Billionaire Sam Zell and other former executives of the bankrupt Tribune Company have reached a $200 million deal to settle the bankruptcy trustee’s adversarial claims against them arising out of the disastrous 2007 leveraged buyout (LBO) of the company. According to press reports about the settlement, the $200 million settlement amount, which is still subject to bankruptcy court approval, will “significantly” exceed the company’s remaining D&O insurance. The settlement amount in excess of the remaining insurance is to be split among the various individual defendants.

The bankruptcy and subsequent adversarial proceeding both arose out of the December 2007 LBO in which Zell and other investors took the Tribune Company private. The Tribune Company owns or owned the Chicago Tribune, the Los Angeles Times, and a number of other media properties. The LBO transaction resulted in an enormous debt load for the company. The transaction timing was poor as the global financial crisis arose only months after the deal was completed. Within a year of the LBO, the company filed for bankruptcy.

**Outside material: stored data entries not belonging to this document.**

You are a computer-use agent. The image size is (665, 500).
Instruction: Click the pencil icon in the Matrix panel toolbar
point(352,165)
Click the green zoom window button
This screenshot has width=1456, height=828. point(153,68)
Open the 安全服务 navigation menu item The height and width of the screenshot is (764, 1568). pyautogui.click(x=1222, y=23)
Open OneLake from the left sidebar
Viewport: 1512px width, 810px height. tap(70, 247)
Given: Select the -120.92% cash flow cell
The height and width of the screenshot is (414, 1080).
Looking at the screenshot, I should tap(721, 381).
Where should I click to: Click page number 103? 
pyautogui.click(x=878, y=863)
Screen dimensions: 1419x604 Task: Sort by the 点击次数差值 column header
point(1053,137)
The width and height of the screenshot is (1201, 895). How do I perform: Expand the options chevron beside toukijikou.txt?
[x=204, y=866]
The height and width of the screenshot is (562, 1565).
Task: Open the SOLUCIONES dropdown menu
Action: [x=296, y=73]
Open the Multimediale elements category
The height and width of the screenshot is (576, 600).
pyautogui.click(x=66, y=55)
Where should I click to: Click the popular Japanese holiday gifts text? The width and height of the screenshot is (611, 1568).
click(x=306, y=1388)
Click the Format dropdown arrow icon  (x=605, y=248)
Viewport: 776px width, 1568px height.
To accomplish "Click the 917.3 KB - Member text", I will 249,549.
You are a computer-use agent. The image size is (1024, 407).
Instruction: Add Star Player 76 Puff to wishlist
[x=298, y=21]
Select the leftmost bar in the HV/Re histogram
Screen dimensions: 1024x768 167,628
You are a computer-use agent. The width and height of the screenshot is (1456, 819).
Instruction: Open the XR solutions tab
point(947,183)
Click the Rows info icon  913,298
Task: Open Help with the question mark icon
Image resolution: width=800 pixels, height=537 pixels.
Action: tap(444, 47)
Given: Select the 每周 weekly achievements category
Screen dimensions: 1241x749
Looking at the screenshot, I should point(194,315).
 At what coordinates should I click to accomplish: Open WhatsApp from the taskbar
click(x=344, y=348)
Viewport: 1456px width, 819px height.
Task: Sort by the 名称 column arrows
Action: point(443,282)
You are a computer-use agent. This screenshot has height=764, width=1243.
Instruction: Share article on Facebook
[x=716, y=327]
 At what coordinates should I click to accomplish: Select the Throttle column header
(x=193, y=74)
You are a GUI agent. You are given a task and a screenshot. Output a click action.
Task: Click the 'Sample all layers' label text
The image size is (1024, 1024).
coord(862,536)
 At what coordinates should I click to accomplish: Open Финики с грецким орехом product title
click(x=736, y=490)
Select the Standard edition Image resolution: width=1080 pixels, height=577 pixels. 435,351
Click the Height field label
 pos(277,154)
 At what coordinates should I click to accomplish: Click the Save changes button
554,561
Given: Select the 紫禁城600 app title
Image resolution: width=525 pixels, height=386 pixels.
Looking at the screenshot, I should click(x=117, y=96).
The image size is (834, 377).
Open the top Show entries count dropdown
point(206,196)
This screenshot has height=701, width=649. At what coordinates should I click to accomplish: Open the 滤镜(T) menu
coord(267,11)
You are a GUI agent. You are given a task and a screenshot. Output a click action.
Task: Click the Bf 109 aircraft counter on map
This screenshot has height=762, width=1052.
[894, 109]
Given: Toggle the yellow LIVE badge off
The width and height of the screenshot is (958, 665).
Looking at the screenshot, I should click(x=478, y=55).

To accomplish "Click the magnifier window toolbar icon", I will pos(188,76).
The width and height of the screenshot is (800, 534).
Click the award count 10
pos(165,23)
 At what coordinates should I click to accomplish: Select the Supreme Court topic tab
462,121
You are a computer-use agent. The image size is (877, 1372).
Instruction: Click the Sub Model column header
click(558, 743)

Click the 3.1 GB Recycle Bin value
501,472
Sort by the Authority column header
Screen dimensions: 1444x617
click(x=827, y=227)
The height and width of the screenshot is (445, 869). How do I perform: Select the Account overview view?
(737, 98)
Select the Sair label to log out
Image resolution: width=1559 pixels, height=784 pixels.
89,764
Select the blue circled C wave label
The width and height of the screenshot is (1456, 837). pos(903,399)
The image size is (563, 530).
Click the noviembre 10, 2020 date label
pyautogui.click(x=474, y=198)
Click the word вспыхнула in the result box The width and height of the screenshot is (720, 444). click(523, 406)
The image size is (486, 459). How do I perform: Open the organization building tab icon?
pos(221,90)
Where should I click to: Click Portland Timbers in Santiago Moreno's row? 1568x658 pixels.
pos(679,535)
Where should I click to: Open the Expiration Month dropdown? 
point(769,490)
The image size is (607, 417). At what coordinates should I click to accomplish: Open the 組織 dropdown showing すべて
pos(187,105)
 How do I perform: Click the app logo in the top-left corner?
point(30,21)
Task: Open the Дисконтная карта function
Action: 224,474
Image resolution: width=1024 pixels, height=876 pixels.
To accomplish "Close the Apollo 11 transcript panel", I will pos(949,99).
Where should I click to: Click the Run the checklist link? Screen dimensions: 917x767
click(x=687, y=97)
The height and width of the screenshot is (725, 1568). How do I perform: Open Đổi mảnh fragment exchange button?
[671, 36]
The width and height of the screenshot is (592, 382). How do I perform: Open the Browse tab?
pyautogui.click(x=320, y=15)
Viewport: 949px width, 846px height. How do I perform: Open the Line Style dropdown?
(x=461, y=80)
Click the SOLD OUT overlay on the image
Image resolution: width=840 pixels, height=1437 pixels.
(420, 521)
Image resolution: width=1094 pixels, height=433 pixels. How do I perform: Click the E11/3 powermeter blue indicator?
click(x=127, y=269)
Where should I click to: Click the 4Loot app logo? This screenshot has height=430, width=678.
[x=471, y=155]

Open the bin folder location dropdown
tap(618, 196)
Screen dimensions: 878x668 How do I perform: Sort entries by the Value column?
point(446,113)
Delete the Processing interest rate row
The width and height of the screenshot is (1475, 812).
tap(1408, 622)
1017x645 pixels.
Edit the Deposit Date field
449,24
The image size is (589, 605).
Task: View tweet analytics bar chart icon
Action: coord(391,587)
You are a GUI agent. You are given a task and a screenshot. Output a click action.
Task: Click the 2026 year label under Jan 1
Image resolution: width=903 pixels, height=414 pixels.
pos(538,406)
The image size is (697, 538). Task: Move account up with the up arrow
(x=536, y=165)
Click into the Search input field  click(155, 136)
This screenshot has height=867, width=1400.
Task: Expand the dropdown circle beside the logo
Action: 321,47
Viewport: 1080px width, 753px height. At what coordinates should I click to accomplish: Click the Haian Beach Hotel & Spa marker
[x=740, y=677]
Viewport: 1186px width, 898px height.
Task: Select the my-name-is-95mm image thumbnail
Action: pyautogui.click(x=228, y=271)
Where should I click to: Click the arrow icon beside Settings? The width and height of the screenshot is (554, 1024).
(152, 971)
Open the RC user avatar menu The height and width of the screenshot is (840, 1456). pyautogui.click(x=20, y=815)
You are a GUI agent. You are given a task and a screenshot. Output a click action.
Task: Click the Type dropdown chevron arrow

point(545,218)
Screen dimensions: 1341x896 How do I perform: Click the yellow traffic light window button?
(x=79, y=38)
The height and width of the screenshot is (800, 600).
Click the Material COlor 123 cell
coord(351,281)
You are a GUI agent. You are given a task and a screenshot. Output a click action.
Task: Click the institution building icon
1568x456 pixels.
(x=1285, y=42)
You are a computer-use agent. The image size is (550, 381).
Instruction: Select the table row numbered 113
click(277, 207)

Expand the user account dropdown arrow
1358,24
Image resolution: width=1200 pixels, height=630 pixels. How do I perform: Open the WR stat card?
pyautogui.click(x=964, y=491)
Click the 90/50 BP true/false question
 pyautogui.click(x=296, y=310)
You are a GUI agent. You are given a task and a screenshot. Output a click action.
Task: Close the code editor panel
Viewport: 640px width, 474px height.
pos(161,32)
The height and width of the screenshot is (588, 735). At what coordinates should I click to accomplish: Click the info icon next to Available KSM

In 2010, the bankruptcy trustee initiated an adversarial proceeding against former Tribune CEO Dennis FitzSimmons, Zell, and eventually, a total of approximately 50 other former Tribune executives. The trustee’s complaint sought damages from the defendants for a variety of alleged violations, including breaches of fiduciary duty; unjust enrichment (based on payments made to certain of the defendants in connection with the LBO as well as incentive compensation payments made to certain of the executives); illegal dividends; as well as certain other preference payments and fraudulent conveyances.

Following years of litigation, in late 2018, the Federal District Court judge presiding over the adversarial proceeding directed the parties (including the company’s D&O insurers) to mediation. In March 2019, the parties reached an agreement in principle to settle the adversarial proceeding; the agreement was subsequently reduced to a settlement agreement, and on May 31, 2019, the bankruptcy trustee filed a motion for court approval of the settlement.

According to the bankruptcy trustee’s motion for settlement approval, the company’s D&O insurers and the individual defendants agreed to settle the adversarial claims for a total of $200 million. According to the motion, “the total Settlement Payment is significantly in excess of the available insurance.” Pursuant to a schedule in the Settlement Agreement, there were fourteen (14) D&O Insurers on the D&O Program, with several D&O insurers participating twice at varying attachment points.

In exchange for the payment, the defendants (and the insurers) are to receive complete releases. Interestingly, the settlement agreement also includes releases for certain other individual defendants who otherwise would have been entitled to the protection of the now exhausted D&O insurance proceeds. The settlement agreement excludes from the releases a variety of other parties (including, for example, various advisors to the LBO transaction).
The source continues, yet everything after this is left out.